-------- DATA
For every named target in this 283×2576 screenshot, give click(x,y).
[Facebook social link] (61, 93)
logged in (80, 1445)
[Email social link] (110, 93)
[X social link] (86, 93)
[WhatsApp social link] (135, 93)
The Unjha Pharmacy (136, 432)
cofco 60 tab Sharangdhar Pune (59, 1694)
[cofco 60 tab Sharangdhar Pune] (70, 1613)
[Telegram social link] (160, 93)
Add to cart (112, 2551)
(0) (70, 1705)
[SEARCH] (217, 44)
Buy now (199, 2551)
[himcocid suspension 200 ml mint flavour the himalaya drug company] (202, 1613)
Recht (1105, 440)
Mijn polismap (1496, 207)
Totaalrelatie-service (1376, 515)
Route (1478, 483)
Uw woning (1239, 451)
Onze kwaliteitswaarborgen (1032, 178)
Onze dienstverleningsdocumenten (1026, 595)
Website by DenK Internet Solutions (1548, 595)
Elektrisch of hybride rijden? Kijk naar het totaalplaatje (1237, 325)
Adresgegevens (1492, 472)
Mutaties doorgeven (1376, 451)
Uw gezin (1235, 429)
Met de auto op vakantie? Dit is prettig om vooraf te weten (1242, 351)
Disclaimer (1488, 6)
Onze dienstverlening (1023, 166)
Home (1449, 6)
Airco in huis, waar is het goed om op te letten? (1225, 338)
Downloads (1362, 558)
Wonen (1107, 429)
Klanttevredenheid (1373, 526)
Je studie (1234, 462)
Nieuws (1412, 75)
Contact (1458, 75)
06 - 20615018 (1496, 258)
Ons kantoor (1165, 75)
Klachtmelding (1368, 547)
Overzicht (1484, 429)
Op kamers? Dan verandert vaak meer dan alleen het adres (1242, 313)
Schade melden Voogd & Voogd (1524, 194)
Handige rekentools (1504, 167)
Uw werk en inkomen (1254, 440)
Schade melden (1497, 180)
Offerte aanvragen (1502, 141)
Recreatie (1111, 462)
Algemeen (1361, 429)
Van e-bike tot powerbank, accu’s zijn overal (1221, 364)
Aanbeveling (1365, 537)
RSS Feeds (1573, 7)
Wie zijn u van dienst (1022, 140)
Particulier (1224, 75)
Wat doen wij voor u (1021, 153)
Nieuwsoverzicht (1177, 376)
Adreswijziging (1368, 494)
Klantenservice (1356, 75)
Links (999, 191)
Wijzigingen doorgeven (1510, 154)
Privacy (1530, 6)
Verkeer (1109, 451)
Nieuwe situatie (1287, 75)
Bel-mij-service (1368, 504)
----------------
__PROBLEM TO SOLVE__:
Your answer should be the lines above that contain the word "cofco", copied out.

__SOLUTION TO THIS TASK__:
cofco 60 tab Sharangdhar Pune (59, 1694)
[cofco 60 tab Sharangdhar Pune] (70, 1613)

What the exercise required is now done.